Finding a Story’s Architecture

In setting about the writing of the libretto for It Must Be Fate I wanted to weave the characters and their stories much the way tapestries are woven on the loom. If you were simply weaving two colours together, warp and wheft, then there would be little if no surprises. But when you add colours and pattern then the weave becomes more complicated. Like life, it can be difficult to see the overall pattern when you are looking too closely at a single line of weaving.

Now that we have audience tested our basic concept and characters I have turned to the writing of the body of the opera. I wish to develop my characters over the long stretch of the story, much in the way characters in film or TV are revealed – scene by scene. I also want to show the intersecting lives of my characters in as realistic a way as possible. The metaphoric use of tapestries and weaving provides my framework, but how exactly do I pattern the story? This is the question that is keeping me up at night.

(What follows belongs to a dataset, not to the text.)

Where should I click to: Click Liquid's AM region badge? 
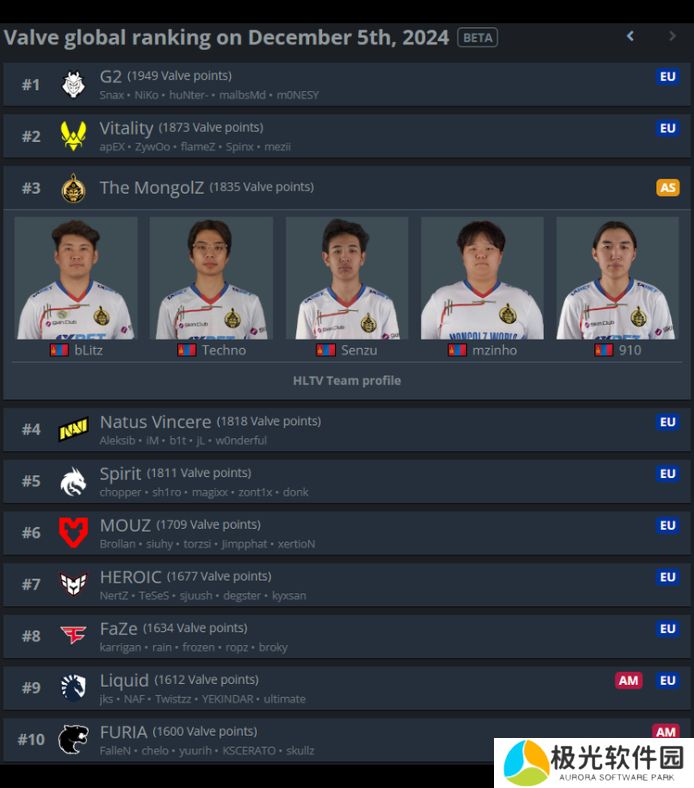[x=629, y=680]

I have been spending a lot of time this summer reading, watching DVDs and generally examining plot and story in the works of writers I admire in order to settle my ideas of the plot architecture for our opera. For books I’ve been reading Neil Gaiman, Scott Westerfield, Robert Lewis Stevenson, Morgan Llwelyn, Stephen R. Donaldson, Iain Banks… the list goes on. I’ve been watching West Wing, Heros, Sex and the City, Firefly, 24 and Buffy.

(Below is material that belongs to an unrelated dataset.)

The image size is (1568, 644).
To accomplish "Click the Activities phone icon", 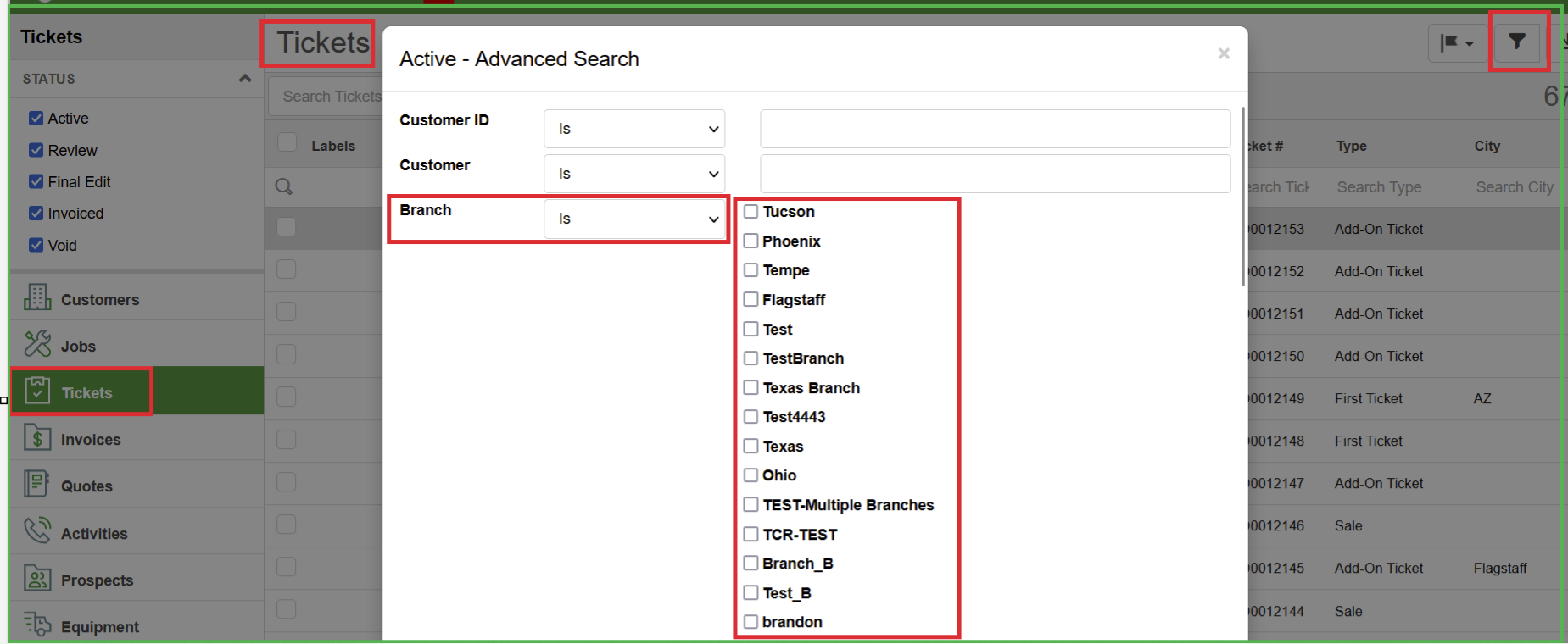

Like most writers I am a bit of a magpie and I pore over the writings of others gleaning tricks and techniques, extrapolating ideas and generally observing the ‘weave’ of their characters. Last night, watching season 1 of Heros I had a major epiphany… funny thing was it was not a ‘they did this and wasn’t that cool’ moment. It was rather a ‘they should have done this… wait, I should do that’ kind of moment!

So the architecture of my libretto is taking shape and Chip and I begin the process of weaving words and music together into the whole!